- [Brief]
Using the entries that follow, report the number of lines that include the string "icon", without any other text.

(Screenshot grounding data)
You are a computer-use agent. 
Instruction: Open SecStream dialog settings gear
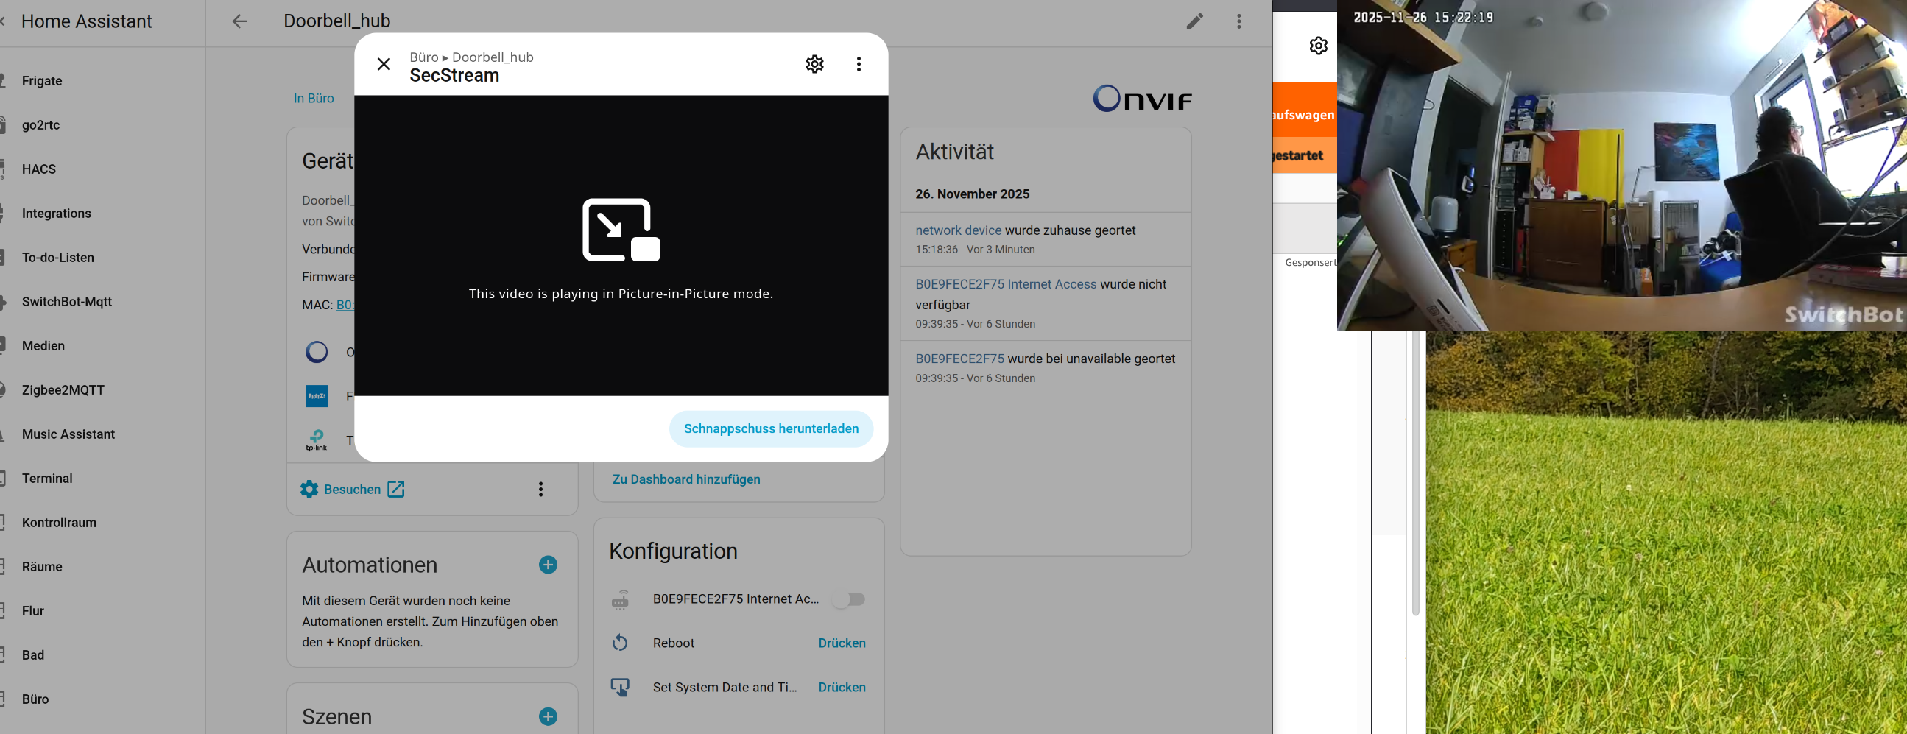814,64
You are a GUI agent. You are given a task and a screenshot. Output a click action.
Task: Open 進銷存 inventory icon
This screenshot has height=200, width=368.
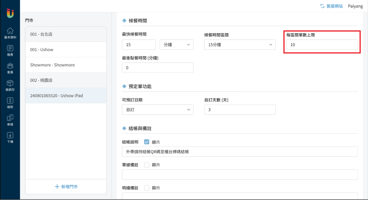[x=10, y=85]
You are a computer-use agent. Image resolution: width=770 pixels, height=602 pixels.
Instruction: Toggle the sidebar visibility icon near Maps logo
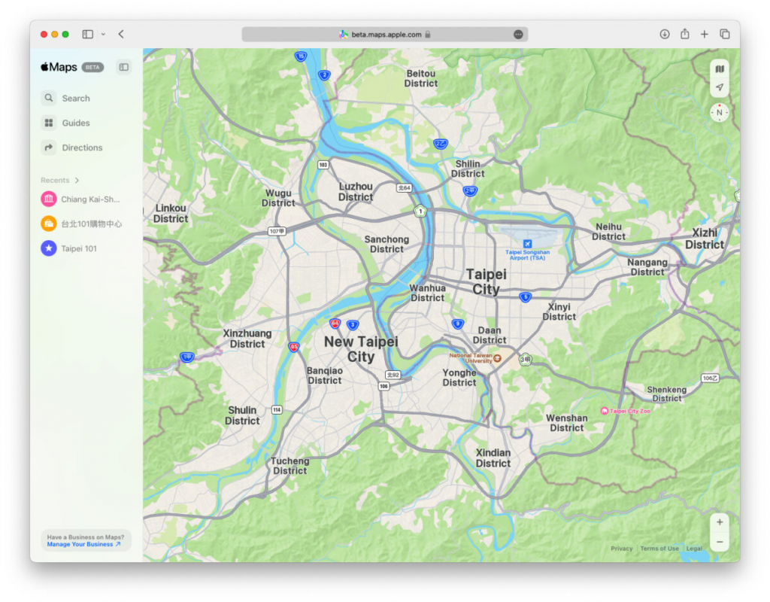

- [Written solution]
2